5. Payments. All fees shall be payable in cash, check, or credit card. Notwithstanding the foregoing, Client shall provide its credit card information to be maintained on file by Mill Pond Estate to guarantee payment of any and all sums due and owing by Client to Mill Pond, and Client hereby authorizes Mill Pond to charge to such credit card any and all sums owing by Client to Mill Pond pursuant to the terms of the Agreement. Time is of the essence with respect to all of Client’s obligations, including payment obligations. Amounts unpaid for a period of seven (7) days after the due date will bear interest at a rate of 1.5% per week or the highest rate permissible by law, whichever is less. Client’s failure to make payment due to Mill Pond hereunder shall be a significant failure by Client. Client shall not withhold amounts from Mill Pond’s compensation to impose a penalty or liquidated damages on Mill Pond, or to offset sums alleged to be due to Client by Mill Pond. Pursuant to Florida law, Client will have thirty (30) days from receipt of notice from Mill Pond of a dishonored payment to tender payment of the full amount of such check plus a service charge of $25, if the face value does not exceed $50; $30, if the face value exceeds $50 but does not exceed $300; $40, if the face value exceeds; or an amount of up to 5 percent of the face amount of the check, whichever is greater. Unless this amount is paid in full within the time specified above, the dishonored check or electronic funds transfer and all other available information relating to such incident may be turned over to the state attorney for criminal prosecution. Client may be additionally liable in a civil action for triple the amount of the check, or electronic funds transfer, but in no case less than $50, together with the amount of the check or electronic funds transfer, a service charge, court costs, reasonable attorney’s fees, and incurred bank fees, as provided in s. 68.065, Florida Statutes. Client must cover the dishonored check or electronic funds transfer with cash, money order, or certified check.

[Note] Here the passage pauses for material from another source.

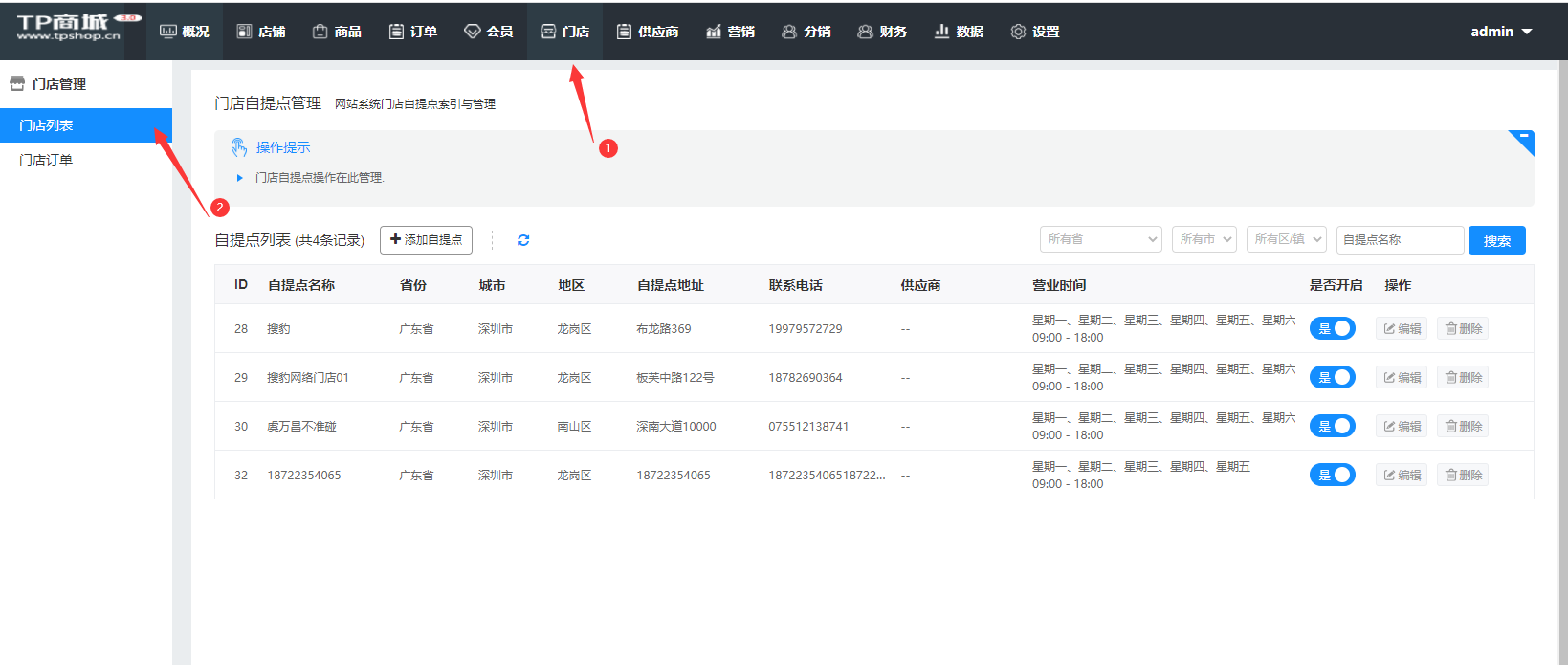Open the admin account dropdown

(1500, 32)
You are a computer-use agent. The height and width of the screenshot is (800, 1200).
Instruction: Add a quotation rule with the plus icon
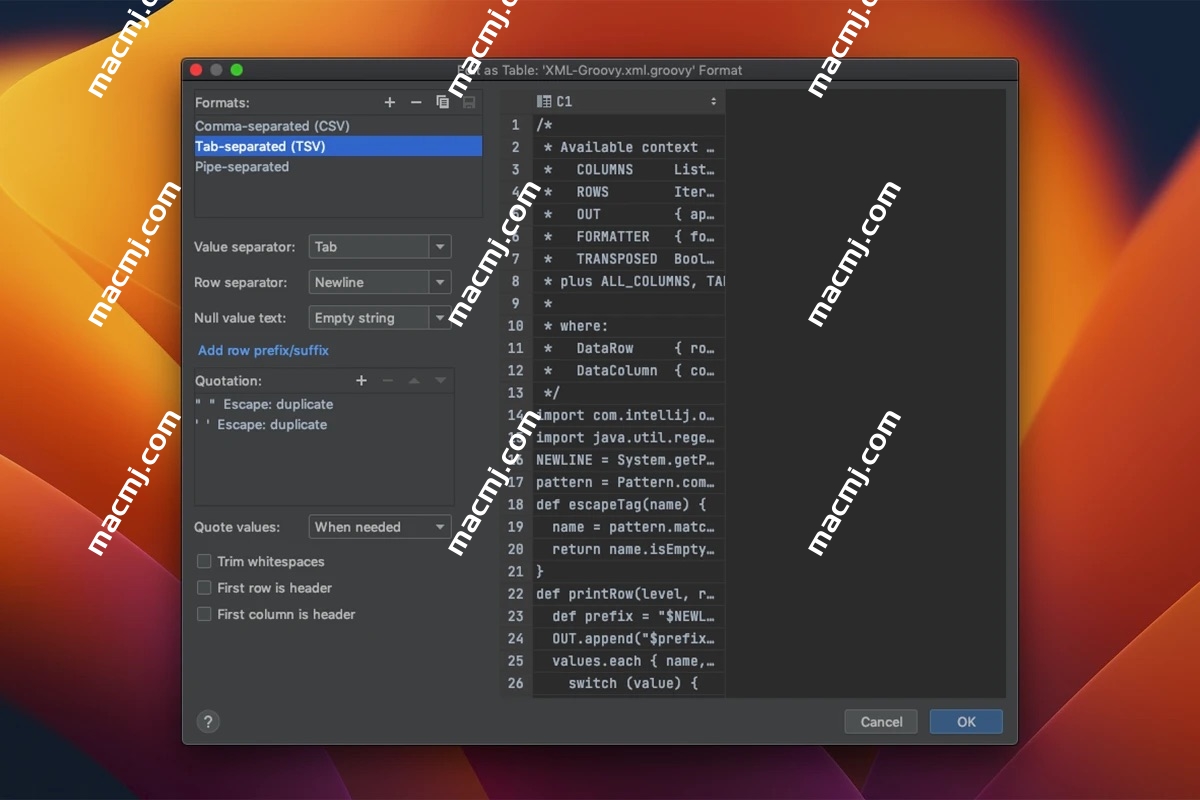[x=361, y=380]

6. Condition of the Event Space. Mill Pond shall prepare the Event Space on the Event Date in accordance with the specifications set forth in the Proposal.

7. Site Decoration. Rearranging and moving furniture, artwork, lamps, seating, and other furnishings shall be performed solely by Mill Pond’s personnel. No nails, screws, staples, or penetrating items shall be used on walls, wood, or other surfaces. All tape and gummed backing materials shall be properly removed by Client and any damage to walls, wood, or other fine surfaces shall be repaired at Mill Pond’s direction, the cost of which shall be deducted from the Security Deposit and/or charged to Client. Fireworks, sparklers, confetti, glitter, rice, and balloons are strictly prohibited at the Event Space. All candles must be in holders, and flames must be contained.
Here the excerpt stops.